# RECORD SET

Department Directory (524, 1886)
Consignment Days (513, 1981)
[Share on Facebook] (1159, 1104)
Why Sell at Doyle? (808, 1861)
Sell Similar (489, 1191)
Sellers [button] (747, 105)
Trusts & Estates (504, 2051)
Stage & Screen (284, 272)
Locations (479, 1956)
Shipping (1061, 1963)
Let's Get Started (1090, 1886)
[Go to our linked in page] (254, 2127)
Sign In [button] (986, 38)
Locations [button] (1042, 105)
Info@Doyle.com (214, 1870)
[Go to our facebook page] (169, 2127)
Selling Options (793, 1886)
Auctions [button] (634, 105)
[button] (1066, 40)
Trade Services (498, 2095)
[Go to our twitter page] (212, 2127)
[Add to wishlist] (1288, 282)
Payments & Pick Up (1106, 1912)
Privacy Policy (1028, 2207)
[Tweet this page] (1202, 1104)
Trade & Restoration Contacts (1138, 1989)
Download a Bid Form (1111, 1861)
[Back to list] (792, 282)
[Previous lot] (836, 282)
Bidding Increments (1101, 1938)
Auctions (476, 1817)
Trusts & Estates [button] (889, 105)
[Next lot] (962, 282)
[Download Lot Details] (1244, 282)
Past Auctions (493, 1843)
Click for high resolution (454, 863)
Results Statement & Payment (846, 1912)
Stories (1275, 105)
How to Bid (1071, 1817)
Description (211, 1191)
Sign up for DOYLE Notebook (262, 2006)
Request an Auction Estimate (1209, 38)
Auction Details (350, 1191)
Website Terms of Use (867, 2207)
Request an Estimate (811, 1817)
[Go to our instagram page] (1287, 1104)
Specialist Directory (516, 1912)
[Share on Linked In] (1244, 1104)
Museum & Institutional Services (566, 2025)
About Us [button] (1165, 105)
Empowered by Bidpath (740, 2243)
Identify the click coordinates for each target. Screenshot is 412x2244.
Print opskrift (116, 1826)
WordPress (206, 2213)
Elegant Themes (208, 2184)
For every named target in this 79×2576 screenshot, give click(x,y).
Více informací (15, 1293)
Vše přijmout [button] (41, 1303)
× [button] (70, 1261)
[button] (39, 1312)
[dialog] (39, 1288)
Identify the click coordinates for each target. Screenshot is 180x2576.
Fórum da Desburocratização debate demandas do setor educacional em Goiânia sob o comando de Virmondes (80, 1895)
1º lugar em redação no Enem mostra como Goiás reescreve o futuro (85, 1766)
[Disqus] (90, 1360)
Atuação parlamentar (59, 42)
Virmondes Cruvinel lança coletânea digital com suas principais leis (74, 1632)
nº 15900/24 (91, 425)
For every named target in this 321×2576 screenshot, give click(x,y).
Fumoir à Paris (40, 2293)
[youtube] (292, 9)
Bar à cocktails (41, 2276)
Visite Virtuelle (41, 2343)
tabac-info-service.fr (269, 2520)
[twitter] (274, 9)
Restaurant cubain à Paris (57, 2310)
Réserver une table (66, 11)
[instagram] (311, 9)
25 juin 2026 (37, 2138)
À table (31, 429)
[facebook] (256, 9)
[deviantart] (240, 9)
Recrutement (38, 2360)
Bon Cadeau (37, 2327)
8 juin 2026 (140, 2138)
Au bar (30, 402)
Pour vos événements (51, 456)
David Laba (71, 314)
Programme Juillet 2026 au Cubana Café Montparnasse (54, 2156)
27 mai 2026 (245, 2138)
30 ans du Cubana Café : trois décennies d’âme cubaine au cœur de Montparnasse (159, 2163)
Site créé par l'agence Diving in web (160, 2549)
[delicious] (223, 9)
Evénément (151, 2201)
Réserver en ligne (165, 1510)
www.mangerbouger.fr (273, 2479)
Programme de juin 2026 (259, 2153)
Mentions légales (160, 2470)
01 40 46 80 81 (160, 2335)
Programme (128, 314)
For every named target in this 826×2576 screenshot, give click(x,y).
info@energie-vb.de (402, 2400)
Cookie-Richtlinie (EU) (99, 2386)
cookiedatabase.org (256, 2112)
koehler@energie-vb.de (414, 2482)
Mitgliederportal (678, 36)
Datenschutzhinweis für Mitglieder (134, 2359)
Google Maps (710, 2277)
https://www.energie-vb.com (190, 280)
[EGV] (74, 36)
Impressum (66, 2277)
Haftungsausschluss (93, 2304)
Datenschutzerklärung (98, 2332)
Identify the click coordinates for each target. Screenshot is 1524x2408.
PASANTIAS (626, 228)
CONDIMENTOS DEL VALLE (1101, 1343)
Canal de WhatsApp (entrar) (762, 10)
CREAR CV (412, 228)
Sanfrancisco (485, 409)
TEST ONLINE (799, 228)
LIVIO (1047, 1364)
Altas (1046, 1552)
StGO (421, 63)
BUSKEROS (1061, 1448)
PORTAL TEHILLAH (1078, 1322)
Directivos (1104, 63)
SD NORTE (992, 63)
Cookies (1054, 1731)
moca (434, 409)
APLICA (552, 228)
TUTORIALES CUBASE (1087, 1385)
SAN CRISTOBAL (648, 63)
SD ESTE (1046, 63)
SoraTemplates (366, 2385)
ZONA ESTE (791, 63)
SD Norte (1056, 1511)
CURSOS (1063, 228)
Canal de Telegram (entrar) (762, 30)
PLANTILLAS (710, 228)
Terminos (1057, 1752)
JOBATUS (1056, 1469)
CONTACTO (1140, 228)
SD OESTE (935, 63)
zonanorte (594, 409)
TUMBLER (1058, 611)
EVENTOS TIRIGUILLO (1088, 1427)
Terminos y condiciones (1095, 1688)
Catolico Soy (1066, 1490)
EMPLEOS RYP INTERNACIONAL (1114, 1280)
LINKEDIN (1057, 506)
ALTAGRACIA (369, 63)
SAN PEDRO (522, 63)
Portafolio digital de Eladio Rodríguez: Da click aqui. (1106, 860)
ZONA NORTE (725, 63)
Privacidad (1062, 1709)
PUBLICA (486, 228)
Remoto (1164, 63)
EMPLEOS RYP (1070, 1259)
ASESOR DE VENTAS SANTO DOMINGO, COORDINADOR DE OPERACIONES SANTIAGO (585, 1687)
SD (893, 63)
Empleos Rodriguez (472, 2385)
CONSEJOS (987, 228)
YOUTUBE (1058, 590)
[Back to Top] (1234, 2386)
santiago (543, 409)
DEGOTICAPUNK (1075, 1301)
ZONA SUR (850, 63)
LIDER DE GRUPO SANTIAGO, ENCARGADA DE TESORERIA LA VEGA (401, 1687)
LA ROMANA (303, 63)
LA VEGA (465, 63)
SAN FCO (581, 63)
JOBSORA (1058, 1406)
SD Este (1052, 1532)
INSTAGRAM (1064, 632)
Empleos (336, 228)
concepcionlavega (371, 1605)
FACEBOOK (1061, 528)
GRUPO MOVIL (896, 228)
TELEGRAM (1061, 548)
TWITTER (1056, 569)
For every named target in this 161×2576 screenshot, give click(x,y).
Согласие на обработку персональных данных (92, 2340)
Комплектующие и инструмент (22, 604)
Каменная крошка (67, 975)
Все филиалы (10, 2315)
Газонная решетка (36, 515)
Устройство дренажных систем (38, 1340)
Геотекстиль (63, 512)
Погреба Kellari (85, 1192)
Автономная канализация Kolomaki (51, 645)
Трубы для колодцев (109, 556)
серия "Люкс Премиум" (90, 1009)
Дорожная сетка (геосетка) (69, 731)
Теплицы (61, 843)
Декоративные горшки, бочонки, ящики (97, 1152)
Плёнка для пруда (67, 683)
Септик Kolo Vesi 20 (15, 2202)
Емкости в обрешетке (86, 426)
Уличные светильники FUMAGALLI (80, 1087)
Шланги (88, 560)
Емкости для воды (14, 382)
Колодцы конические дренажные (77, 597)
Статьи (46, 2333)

# TASK TO CARRY OUT
Check every line above for the string "Trade", and copy the ones that have it.

# EXPECTED OUTPUT
Trade Services (498, 2095)
Trade & Restoration Contacts (1138, 1989)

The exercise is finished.